Durante la notte i vigili del fuoco hanno presidiato l'intera area con circa 50 tecnici presenti in pianta stabile. E sono stati pronti ad intervenire quando, nella mattinata di oggi, sabato 4 luglio, due focolai sono ripartiti, uno all'interno della chiesa e uno in una delle abitazioni andate distrutte. Tempestivo è stato l'intervento dei pompieri, che hanno immediatamente domato le fiamme, che non hanno causato ulteriori danni. Il monitoraggio della zona interessata sarà costante anche per i prossimi giorni

VERMIGLIO. Il "day after" a Fraviano è fatto di un silenzio surreale, rotto solamente dai rumori dei macchinari che stanno lavorando per rimuovere l'enorme quantità di detriti.
Si odono distintamente anche le voci dei vigili del fuoco e degli altri tecnici impegnati nelle operazioni: la scena è surreale, quasi da film apocalittico.
Lo spaventoso incendio divampato nella notte tra giovedì e venerdì, che ha distrutto sei abitazioni, il tetto della chiesa di Santo Stefano, intaccato quello del campanile e danneggiato una facciata del municipio, è ancora vivo nella mente di tutti gli abitanti del comune dell'Alta Val di Sole.
"E' tutto veramente strano - racconta la vice sindaca Valentina Mariotti, che sta gestendo l'emergenza, facendo le veci del primo cittadino, attualmente all'estero -, la comunità è ancora scossa, ma c'è anche un gran voglia di ripartire. Il ricordo di quanto accaduto resterà a lungo, forse per sempre ma, per fortuna e grazie allo straordinario intervento dei vigili del fuoco, non ci sono state né vittime né feriti. Siamo al lavoro, ininterrottamente, da ieri mattina perché ci sono tantissime cose da fare. Vermiglio ha già rialzato la testa, adesso vogliamo fare in fretta. Certo è che, a guardare le macerie, viene un enorme groppo alla gola e si fatica a trattenere le lacrime".
Durante la notte i vigili del fuoco hanno presidiato l'intera area con circa 50 tecnici presenti in pianta stabile sul posto. E, proprio grazie alla presenza sul posto, i pompieri sono stati pronti ad intervenire quando, nella mattinata di oggi, sabato 4 luglio, due focolai sono ripartiti, uno all'interno della chiesa e uno in una delle abitazioni andate distrutte.

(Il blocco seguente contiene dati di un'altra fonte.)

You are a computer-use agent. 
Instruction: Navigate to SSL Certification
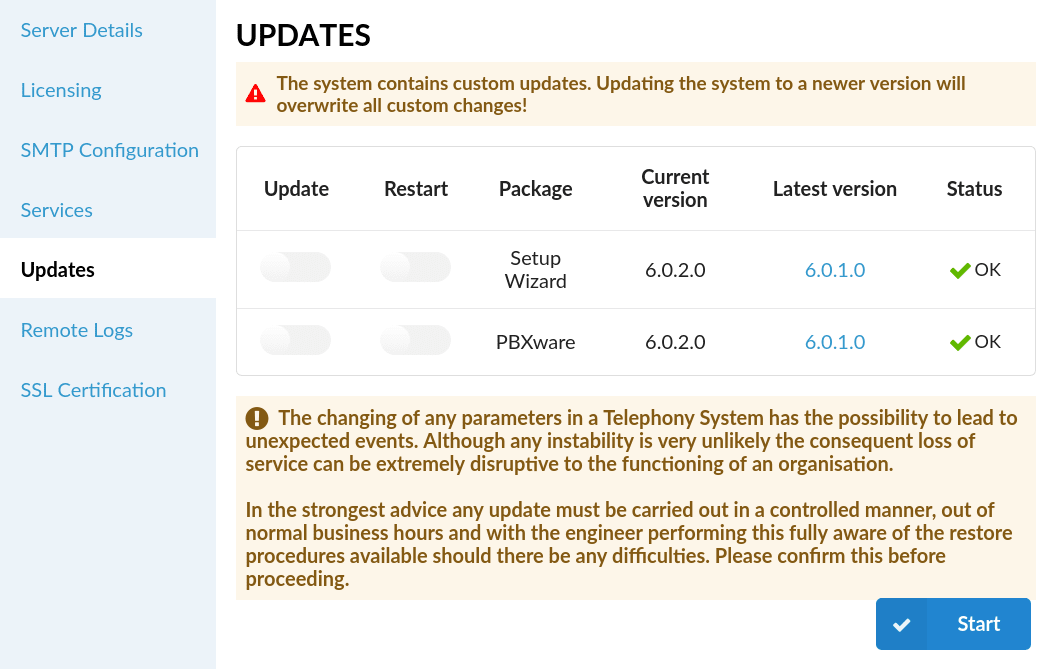click(x=93, y=390)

La tempestività ha fatto la differenza: i piccoli roghi sono stati immediatamente circoscritti e non hanno causato ulteriori danni, soprattutto dentro la chiesa di Santo Stefano, dove la scorsa notte non erano arrivate le fiamme, che hanno distrutto completamente il tetto, senza però raggiungere - fortunatamente - la parte interna.

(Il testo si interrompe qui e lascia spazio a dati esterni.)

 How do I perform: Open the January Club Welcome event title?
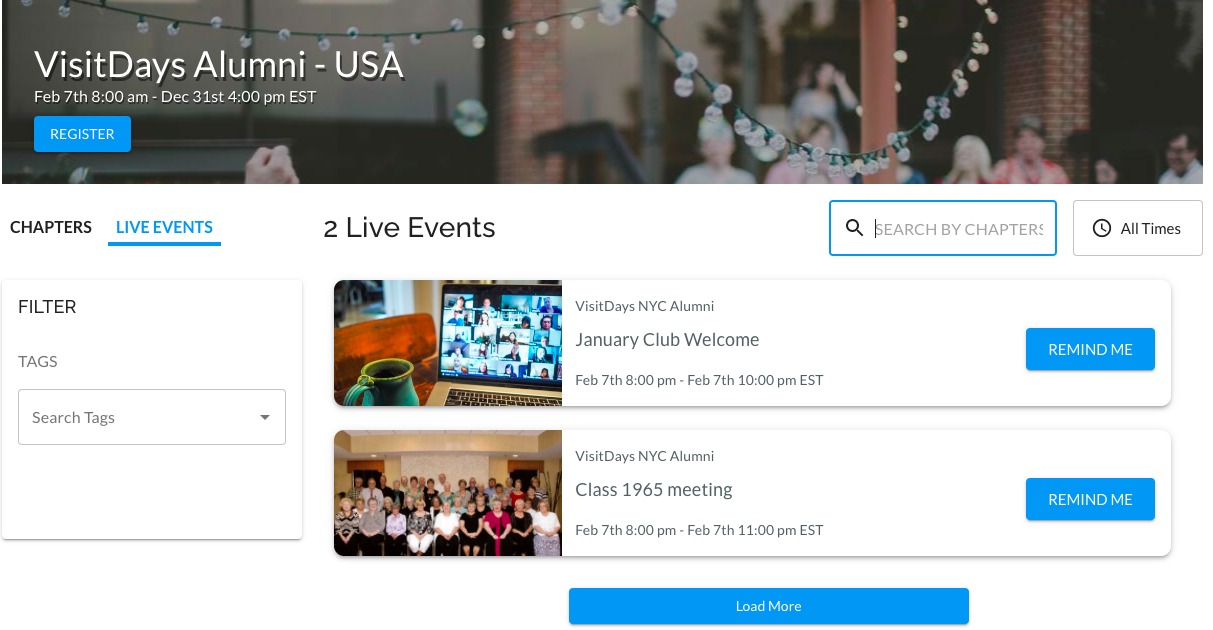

Il monitoraggio di tutta l'area interessata sarà costante anche nei prossimi giorni e le operazioni di rimozione dei detriti e di completa bonifica della zona proseguiranno senza soluzione di continuità.

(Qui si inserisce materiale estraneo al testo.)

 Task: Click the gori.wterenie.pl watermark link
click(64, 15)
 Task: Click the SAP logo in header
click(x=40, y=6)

"I vigili del fuoco e gli altri operatori impegnati - conclude la vice sindaca - sono stati, sono e saranno straordinari. Stanno lavorando dalla scorsa notte senza sosta. Questa mattina ho parlato a lungo con una delle persone che ha perso la casa nell'incendio. Era in lacrime, comprensibilmente e tutta la comunità saprà stargli vicino, ne sono certa. Intanto vogliamo restituire, prima possibile, la "normalità" visiva al paese poi inizieremo la ricostruzione".